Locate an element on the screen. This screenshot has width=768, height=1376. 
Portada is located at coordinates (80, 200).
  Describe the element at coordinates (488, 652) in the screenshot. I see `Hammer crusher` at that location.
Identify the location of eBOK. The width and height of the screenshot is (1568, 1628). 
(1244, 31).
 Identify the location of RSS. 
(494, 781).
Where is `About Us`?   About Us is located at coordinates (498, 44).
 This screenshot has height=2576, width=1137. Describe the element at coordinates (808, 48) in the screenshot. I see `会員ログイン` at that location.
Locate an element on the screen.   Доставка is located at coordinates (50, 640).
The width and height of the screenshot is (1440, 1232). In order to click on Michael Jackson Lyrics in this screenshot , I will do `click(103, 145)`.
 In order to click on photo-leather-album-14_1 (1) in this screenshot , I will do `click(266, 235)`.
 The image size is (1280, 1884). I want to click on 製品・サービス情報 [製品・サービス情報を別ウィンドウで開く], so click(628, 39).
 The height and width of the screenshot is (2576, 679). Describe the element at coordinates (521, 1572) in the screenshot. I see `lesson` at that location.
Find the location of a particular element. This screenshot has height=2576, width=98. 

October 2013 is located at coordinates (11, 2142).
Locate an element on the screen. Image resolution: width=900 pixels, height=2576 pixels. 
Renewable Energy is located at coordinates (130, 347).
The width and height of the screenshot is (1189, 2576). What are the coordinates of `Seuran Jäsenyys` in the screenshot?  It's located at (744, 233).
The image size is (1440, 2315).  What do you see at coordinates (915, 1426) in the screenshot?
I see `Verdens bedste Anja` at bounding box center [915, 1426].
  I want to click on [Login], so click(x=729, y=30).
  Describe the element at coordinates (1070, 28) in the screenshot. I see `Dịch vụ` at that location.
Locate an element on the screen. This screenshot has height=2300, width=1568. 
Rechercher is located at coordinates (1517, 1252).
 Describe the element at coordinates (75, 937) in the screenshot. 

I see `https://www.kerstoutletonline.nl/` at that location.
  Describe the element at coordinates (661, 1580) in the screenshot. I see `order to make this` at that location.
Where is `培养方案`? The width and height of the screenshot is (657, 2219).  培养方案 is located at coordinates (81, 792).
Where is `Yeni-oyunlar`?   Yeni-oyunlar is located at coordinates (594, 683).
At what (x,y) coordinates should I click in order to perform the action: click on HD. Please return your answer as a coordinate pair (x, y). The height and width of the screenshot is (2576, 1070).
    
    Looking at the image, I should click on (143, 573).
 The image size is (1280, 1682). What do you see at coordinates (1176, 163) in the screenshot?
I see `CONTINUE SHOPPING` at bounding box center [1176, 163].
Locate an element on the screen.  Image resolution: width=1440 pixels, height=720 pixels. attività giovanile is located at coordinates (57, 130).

Exercise aim
Can you echo the rows from the line containing "At what (x,y)" through the line containing "Looking at the", reproducing them exactly?

Response to this task
At what (x,y) coordinates should I click in order to perform the action: click on HD. Please return your answer as a coordinate pair (x, y). The height and width of the screenshot is (2576, 1070).
    
    Looking at the image, I should click on (143, 573).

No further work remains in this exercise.